A Dominican Monk by the name of Johann Tetzel entered the village as an ambassador of Pope Leo X, the head of the Roman Catholic Church. This was Tetzel's latest stop on a tour of selling "indulgences" for the Pope. An indulgence is a certificate which by papal authority promises the removal of punishment and suffering for sin. Leo authorized the selling of them to help raise money to pay for the completion of St. Peter's Basilica in Rome.

Since the middle ages the Roman Catholic Church has taught that while God alone can forgive the guilt of sin, He has left it to the church to forgive the temporal punishments which sin deserves. God removes the guilt and eternal punishment of the Christian's sins, but it is the responsibility of the church--and more specifically, the Pope--to remove the "temporal punishments" which those sins deserve. This is accomplished through an elaborate system of penance, purgatory and indulgence.

Fortunately, the Roman Catholic Church has a "treasury of merit" which holds the possibility of mitigating some or all of a believer's purgatorial sufferings. This treasury consists of the "over-and-above" good works that were done by Christ and unusually faithful men and women throughout history. The saints who performed works of "supererogation" (ie. more than they themselves needed to get out of purgatory and into heaven) have deposited their extra merit into this treasury. The Pope can disburse this accumulated merit as he determines to whom he determines. An indulgence, granted by the Pope, draws on this extra merit in order to reduce the number of years which the recipient must spend in purgatory before he is released to heaven.
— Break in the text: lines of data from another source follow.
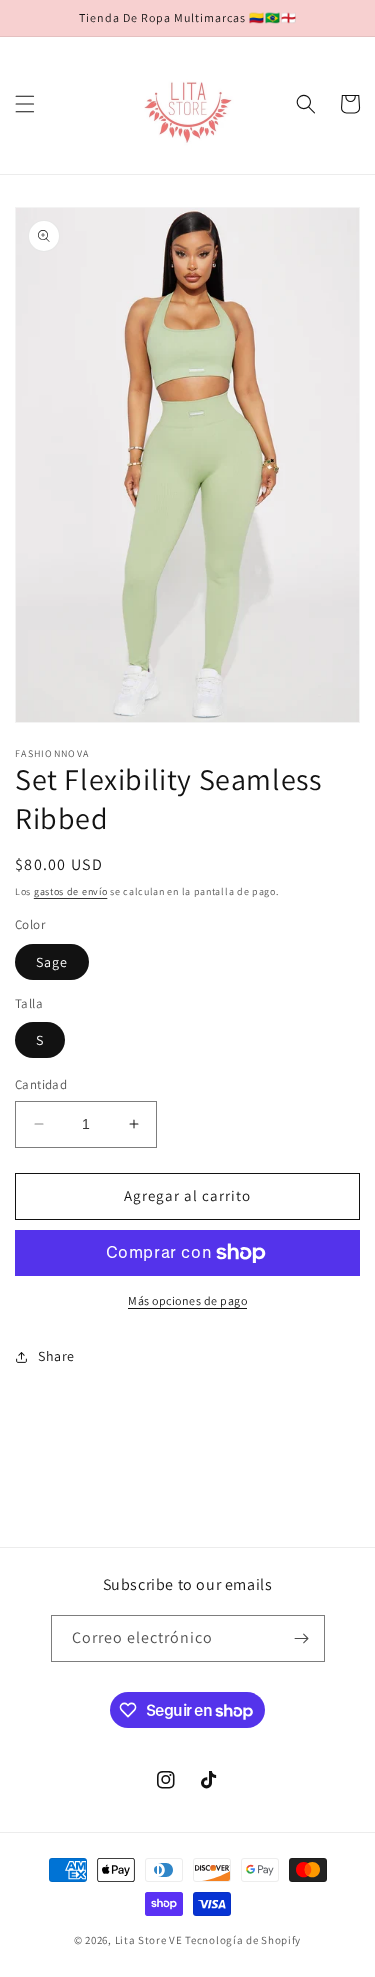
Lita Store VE (149, 1940)
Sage (52, 962)
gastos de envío (71, 891)
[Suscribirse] (302, 1638)
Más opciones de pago (187, 1300)
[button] (25, 104)
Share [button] (56, 1356)
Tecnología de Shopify (243, 1940)
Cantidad (41, 1084)
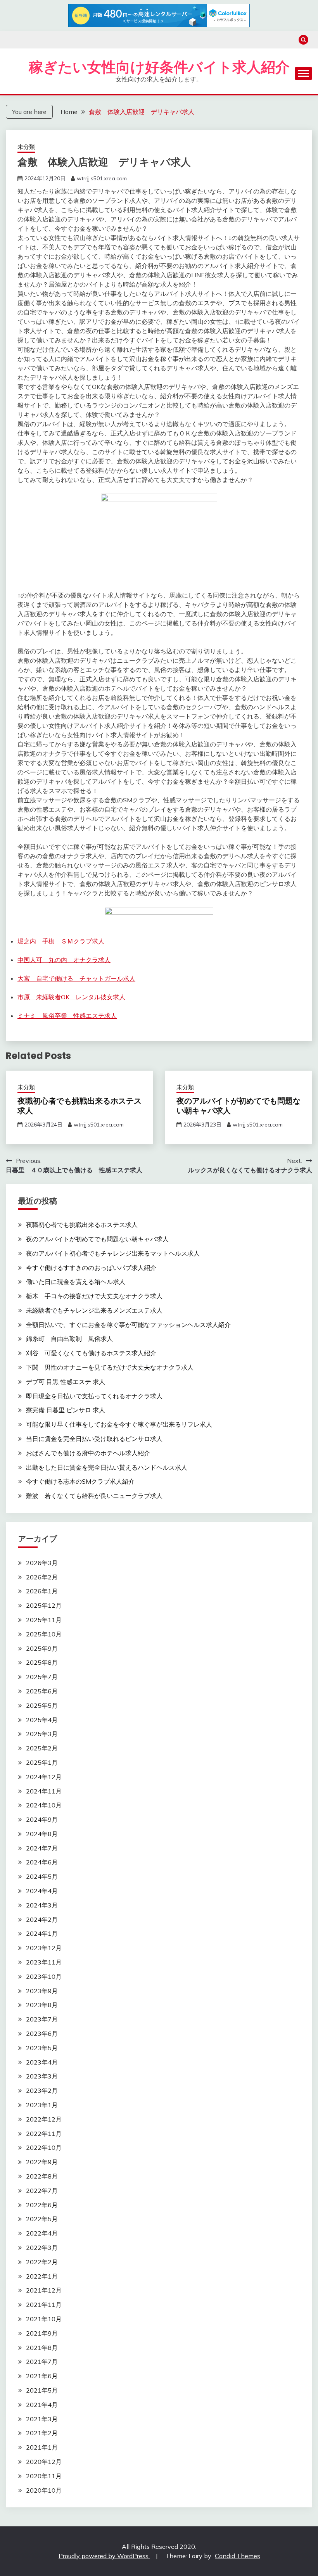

The treasury of merit works something like a huge bank account held in trust, with the Pope being the sole trustee. If you owe a $10,000 debt and fulfill the application process, the Pope has the authority to draw on this account and grant to you enough money to pay your debt. Thus, based on the merits of others your sins are indulged and you can escape at least some of the punishments of purgatory.

This background makes more understandable the commotion and excitement which was caused by Tetzel when he entered into the town of Juterbock--especially since the indulgences which he came to sell were not mere partial ones but the plenary kind. Those who purchased his wares were guaranteed to skip purgatory altogether. Furthermore, these indulgences could be applied not only to the purchaser, but also for any dear, departed loved one who up to that point had been suffering the punishments of purgatory.

Tetzel was quite a showman and salesman. And he did all that he could to persuade his hearers to purchase indulgences. Part of his speech played upon the affections of his hearers toward their departed loved ones.

Indulgences have benefit not only for the living but for the dead. Priest, noble, merchant, wife, youth, young girl, do you not hear your parents and your other friends who are dead, and who cry from the bottom of the fiery inferno, "We are suffering horrible torments! An insignificant offering would deliver us; you can give it, and you will not."?[3]
He even made up a little rhyme which went something like this: "As soon as the coin into the coffer rings, another soul into Heaven springs."

Tetzel was quite effective in convincing multitudes of people to give large sums of money to purchase these indulgences.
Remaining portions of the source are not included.